In the data below, find the line that contains "Big Torch Key, Niles Channel (236, 1300)" and the line that contains "Big Pine Key, Spanish Harbor (237, 1936)". Copy both, plus every line between them, exactly.
BEGIN Data to examine
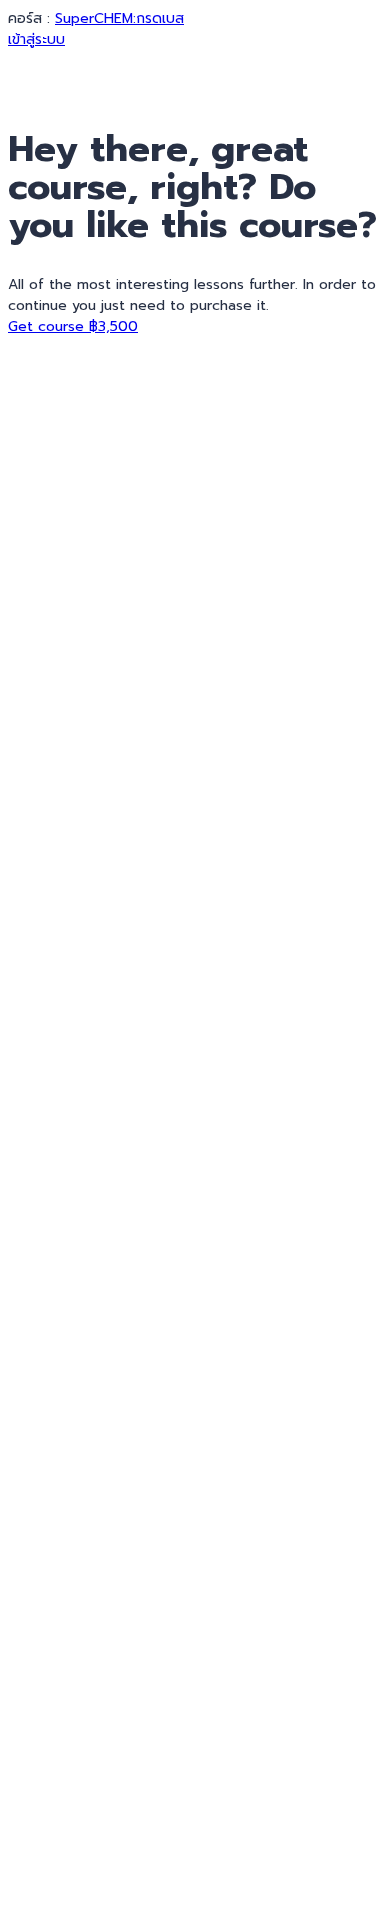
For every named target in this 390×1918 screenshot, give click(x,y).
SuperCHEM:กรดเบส (119, 18)
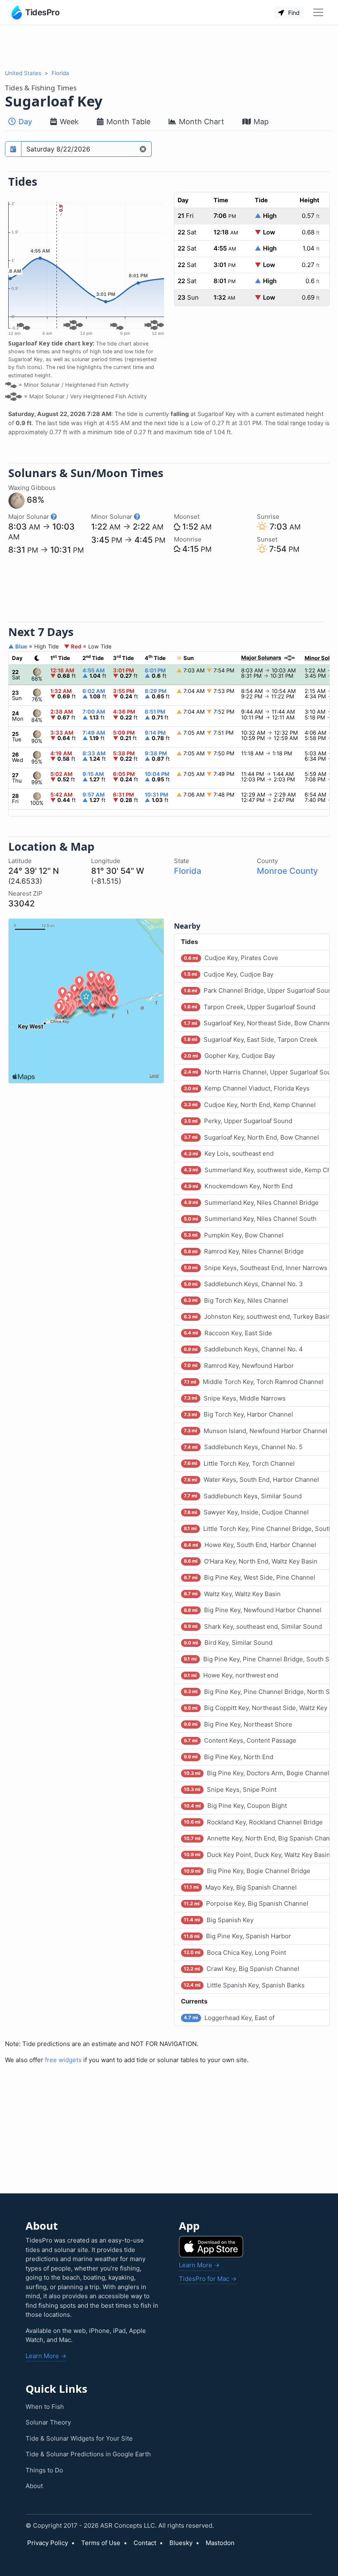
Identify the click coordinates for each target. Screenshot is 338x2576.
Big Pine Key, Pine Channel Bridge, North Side (257, 1692)
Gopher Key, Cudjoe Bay (229, 1056)
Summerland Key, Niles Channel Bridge (251, 1202)
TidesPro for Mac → (208, 2279)
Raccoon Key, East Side (228, 1333)
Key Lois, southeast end (228, 1153)
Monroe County (287, 871)
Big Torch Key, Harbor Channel (238, 1414)
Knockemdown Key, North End (238, 1186)
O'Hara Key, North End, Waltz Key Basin (250, 1561)
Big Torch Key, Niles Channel (236, 1300)
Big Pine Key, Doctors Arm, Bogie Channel (256, 1773)
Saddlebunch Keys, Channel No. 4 (243, 1349)
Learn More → (46, 2356)
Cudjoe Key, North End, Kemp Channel (249, 1105)
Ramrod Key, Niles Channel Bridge (243, 1251)
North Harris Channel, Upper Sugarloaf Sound (257, 1072)
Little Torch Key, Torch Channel (239, 1463)
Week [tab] (68, 121)
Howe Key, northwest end (231, 1675)
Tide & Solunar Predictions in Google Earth (88, 2454)
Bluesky (180, 2543)
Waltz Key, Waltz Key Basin (232, 1594)
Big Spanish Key (218, 1920)
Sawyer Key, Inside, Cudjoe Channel (246, 1512)
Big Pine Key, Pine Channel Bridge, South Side (257, 1659)
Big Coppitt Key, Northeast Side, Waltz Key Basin (257, 1708)
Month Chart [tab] (200, 121)
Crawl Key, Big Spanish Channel (241, 1969)
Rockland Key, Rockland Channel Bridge (253, 1822)
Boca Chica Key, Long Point (235, 1952)
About (34, 2486)
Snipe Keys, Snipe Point (230, 1789)
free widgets (63, 2060)
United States (23, 73)
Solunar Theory (48, 2422)
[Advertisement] (169, 47)
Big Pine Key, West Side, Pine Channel (249, 1577)
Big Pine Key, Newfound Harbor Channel (252, 1610)
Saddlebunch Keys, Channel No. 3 (243, 1284)
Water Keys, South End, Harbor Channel (251, 1479)
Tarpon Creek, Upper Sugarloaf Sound (249, 1007)
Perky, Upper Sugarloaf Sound (238, 1121)
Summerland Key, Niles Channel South (250, 1219)
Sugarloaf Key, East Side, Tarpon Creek (250, 1039)
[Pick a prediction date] (13, 149)
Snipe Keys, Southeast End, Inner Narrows (255, 1268)
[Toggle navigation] (318, 12)
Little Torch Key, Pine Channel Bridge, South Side (257, 1529)
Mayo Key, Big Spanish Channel (240, 1887)
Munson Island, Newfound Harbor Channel (255, 1431)
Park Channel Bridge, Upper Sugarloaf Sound (257, 990)
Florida (60, 73)
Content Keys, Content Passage (240, 1740)
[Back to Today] (143, 149)
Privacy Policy (47, 2543)
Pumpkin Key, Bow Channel (233, 1235)
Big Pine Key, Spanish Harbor (237, 1936)
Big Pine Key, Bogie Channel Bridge (247, 1871)
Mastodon (220, 2543)
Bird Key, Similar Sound (228, 1642)
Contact (145, 2543)
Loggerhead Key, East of (229, 2018)
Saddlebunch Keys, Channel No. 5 (243, 1447)
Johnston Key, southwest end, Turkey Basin (257, 1316)
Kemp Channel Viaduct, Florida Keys (246, 1088)
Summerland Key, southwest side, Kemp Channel (257, 1170)
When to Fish (45, 2406)
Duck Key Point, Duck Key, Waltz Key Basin (257, 1855)
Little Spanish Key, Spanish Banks (244, 1985)
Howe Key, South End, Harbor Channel (250, 1545)
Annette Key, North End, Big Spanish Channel (257, 1838)
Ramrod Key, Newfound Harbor (238, 1366)
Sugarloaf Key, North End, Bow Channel (251, 1137)
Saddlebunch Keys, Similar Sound (242, 1496)
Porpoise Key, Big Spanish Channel (246, 1903)
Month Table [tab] (127, 121)
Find (293, 12)
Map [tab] (260, 121)
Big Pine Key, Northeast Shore (238, 1724)
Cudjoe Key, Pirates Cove (231, 958)
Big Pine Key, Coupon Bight (235, 1806)
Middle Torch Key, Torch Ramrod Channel (253, 1382)
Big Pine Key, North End (228, 1757)
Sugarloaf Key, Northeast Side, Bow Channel (257, 1023)
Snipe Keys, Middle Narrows (234, 1398)
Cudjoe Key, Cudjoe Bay (228, 974)
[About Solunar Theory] (54, 516)
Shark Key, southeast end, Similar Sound (253, 1626)
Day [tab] (24, 121)
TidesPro (42, 12)
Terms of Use (100, 2543)
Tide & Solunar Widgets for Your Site (79, 2438)
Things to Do (44, 2470)
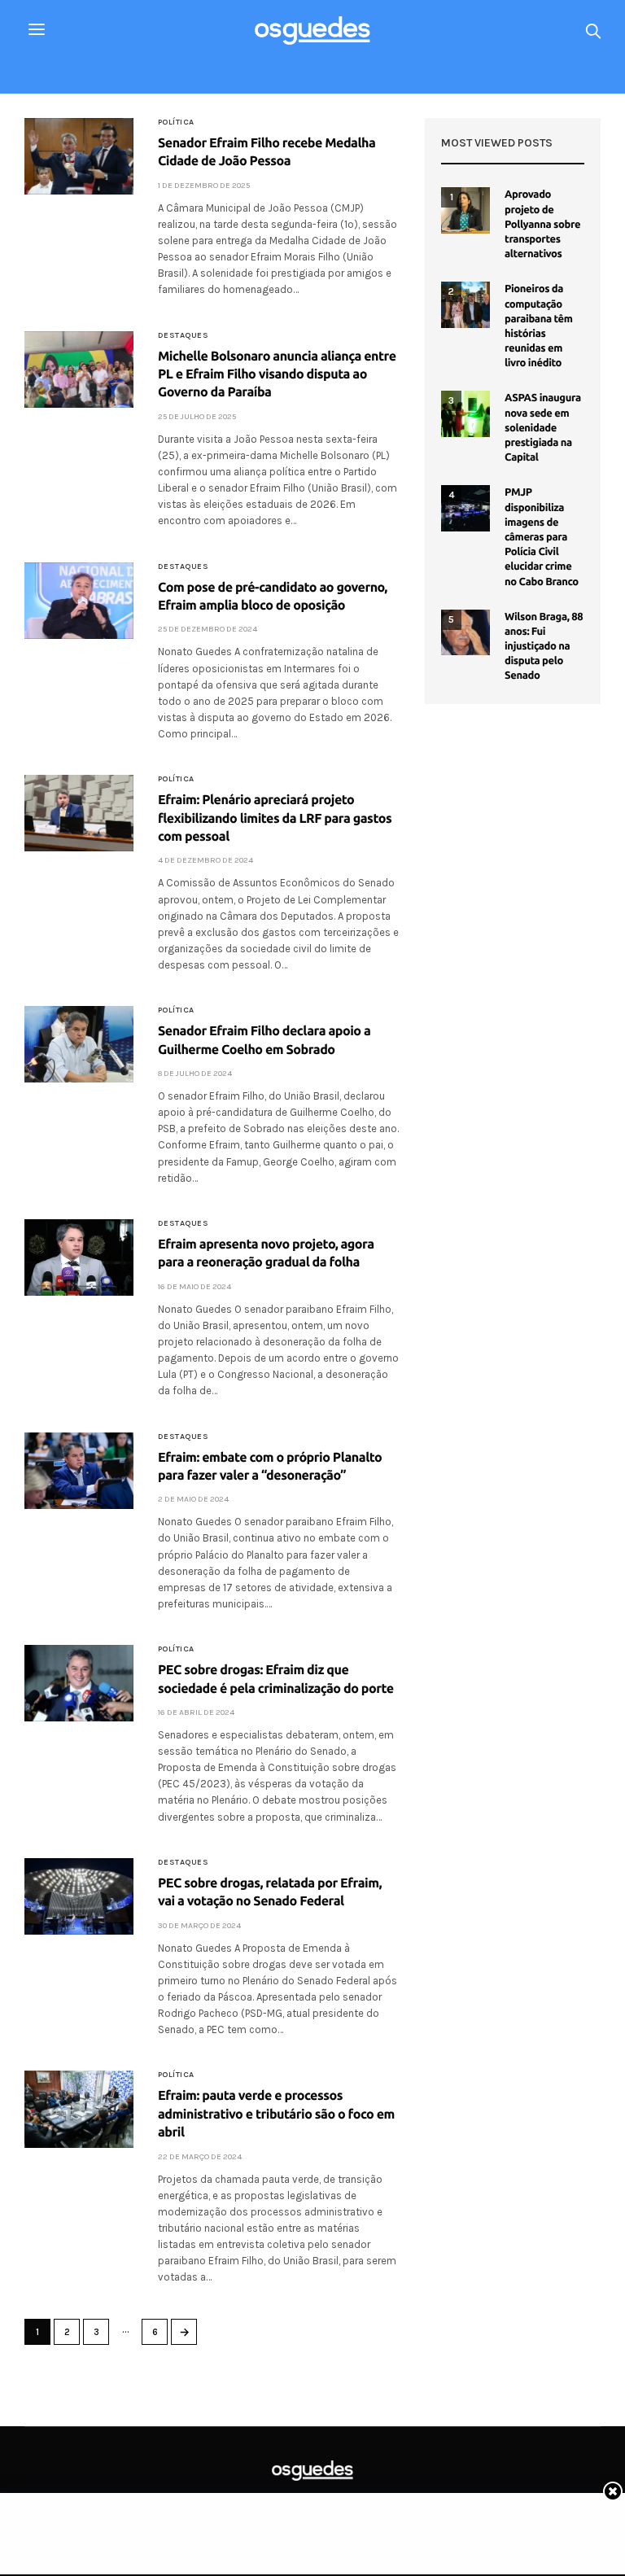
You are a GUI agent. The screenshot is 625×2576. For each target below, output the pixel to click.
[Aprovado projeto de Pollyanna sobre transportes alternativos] (465, 210)
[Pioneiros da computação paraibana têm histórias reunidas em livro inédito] (465, 304)
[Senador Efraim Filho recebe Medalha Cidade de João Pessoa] (78, 156)
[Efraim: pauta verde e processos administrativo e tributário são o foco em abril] (78, 2109)
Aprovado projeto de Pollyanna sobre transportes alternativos (542, 224)
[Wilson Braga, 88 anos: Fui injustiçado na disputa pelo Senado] (465, 632)
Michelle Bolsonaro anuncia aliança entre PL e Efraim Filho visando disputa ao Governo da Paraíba (277, 374)
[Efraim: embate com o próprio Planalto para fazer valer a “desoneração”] (78, 1470)
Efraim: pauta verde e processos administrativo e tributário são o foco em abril (276, 2114)
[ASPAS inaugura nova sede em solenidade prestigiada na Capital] (465, 413)
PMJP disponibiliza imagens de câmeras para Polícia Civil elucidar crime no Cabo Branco (542, 537)
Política (176, 122)
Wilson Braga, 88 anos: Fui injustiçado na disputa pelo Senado (544, 646)
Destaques (183, 335)
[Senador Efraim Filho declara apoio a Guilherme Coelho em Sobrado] (78, 1044)
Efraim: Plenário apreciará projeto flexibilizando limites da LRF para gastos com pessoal (274, 818)
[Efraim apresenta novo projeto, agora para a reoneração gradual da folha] (78, 1257)
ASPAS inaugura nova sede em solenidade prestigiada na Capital (543, 427)
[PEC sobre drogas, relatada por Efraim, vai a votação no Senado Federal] (78, 1896)
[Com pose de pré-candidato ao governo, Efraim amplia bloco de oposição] (78, 600)
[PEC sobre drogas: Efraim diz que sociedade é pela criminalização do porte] (78, 1683)
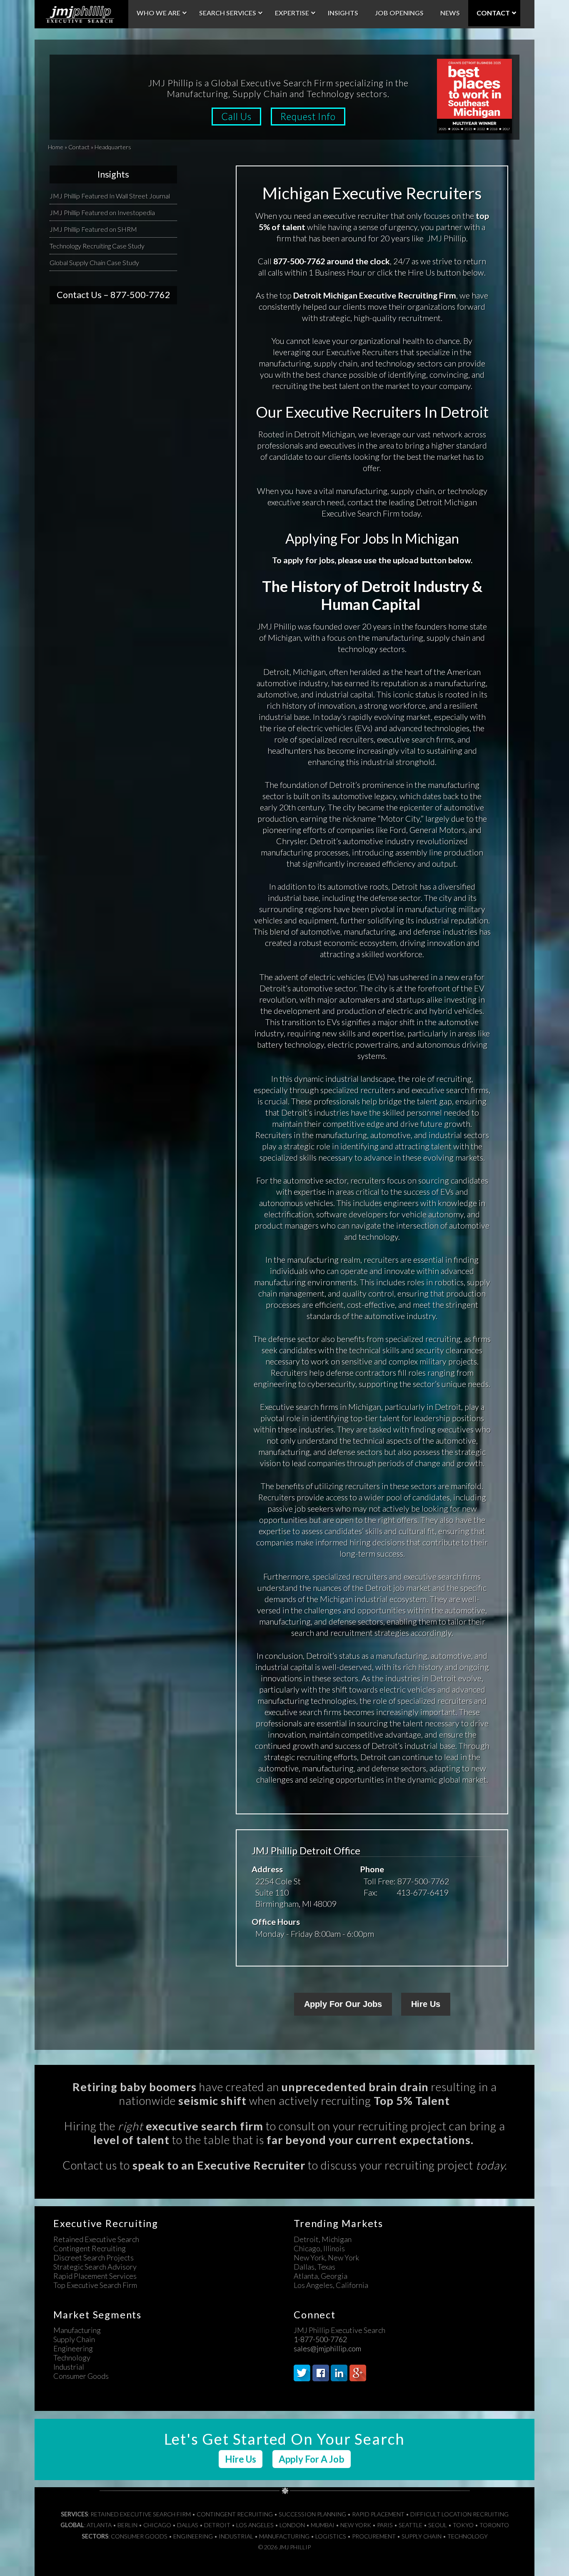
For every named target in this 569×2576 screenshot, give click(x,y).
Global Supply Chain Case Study (94, 262)
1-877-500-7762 (320, 2339)
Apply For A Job (311, 2458)
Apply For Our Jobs (343, 2004)
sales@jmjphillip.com (327, 2348)
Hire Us (425, 2004)
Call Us (236, 116)
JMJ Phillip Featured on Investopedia (102, 212)
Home (55, 146)
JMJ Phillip (81, 14)
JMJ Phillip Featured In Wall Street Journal (110, 196)
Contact (79, 146)
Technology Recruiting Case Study (97, 246)
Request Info (308, 116)
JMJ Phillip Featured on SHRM (93, 229)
END Data to examine
Solution:
Big Torch Key, Niles Channel (236, 1300)
Big Pine Key, Doctors Arm, Bogie Channel (256, 1773)
Saddlebunch Keys, Channel No. 4 (243, 1349)
Learn More → (46, 2356)
Cudjoe Key, North End, Kemp Channel (249, 1105)
Ramrod Key, Niles Channel Bridge (243, 1251)
North Harris Channel, Upper Sugarloaf Sound (257, 1072)
Little Torch Key, Torch Channel (239, 1463)
Week [tab] (68, 121)
Howe Key, northwest end (231, 1675)
Tide & Solunar Predictions in Google Earth (88, 2454)
Bluesky (180, 2543)
Waltz Key, Waltz Key Basin (232, 1594)
Big Spanish Key (218, 1920)
Sawyer Key, Inside, Cudjoe Channel (246, 1512)
Big Pine Key, Pine Channel Bridge, South Side (257, 1659)
Big Coppitt Key, Northeast Side, Waltz Key Basin (257, 1708)
Month Chart [tab] (200, 121)
Crawl Key, Big Spanish Channel (241, 1969)
Rockland Key, Rockland Channel Bridge (253, 1822)
Boca Chica Key, Long Point (235, 1952)
About (34, 2486)
Snipe Keys, Snipe Point (230, 1789)
free widgets (63, 2060)
United States (23, 73)
Solunar Theory (48, 2422)
[Advertisement] (169, 47)
Big Pine Key, West Side, Pine Channel (249, 1577)
Big Pine Key, Newfound Harbor Channel (252, 1610)
Saddlebunch Keys, Channel No. 3 (243, 1284)
Water Keys, South End, Harbor Channel (251, 1479)
Tarpon Creek, Upper Sugarloaf Sound (249, 1007)
Perky, Upper Sugarloaf Sound (238, 1121)
Summerland Key, Niles Channel South (250, 1219)
Sugarloaf Key, East Side, Tarpon Creek (250, 1039)
[Pick a prediction date] (13, 149)
Snipe Keys, Southeast End, Inner Narrows (255, 1268)
[Toggle navigation] (318, 12)
Little Torch Key, Pine Channel Bridge, South Side (257, 1529)
Mayo Key, Big Spanish Channel (240, 1887)
Munson Island, Newfound Harbor Channel (255, 1431)
Park Channel Bridge, Upper Sugarloaf Sound (257, 990)
Florida (60, 73)
Content Keys, Content Passage (240, 1740)
[Back to Today] (143, 149)
Privacy Policy (47, 2543)
Pumpkin Key, Bow Channel (233, 1235)
Big Pine Key, Spanish Harbor (237, 1936)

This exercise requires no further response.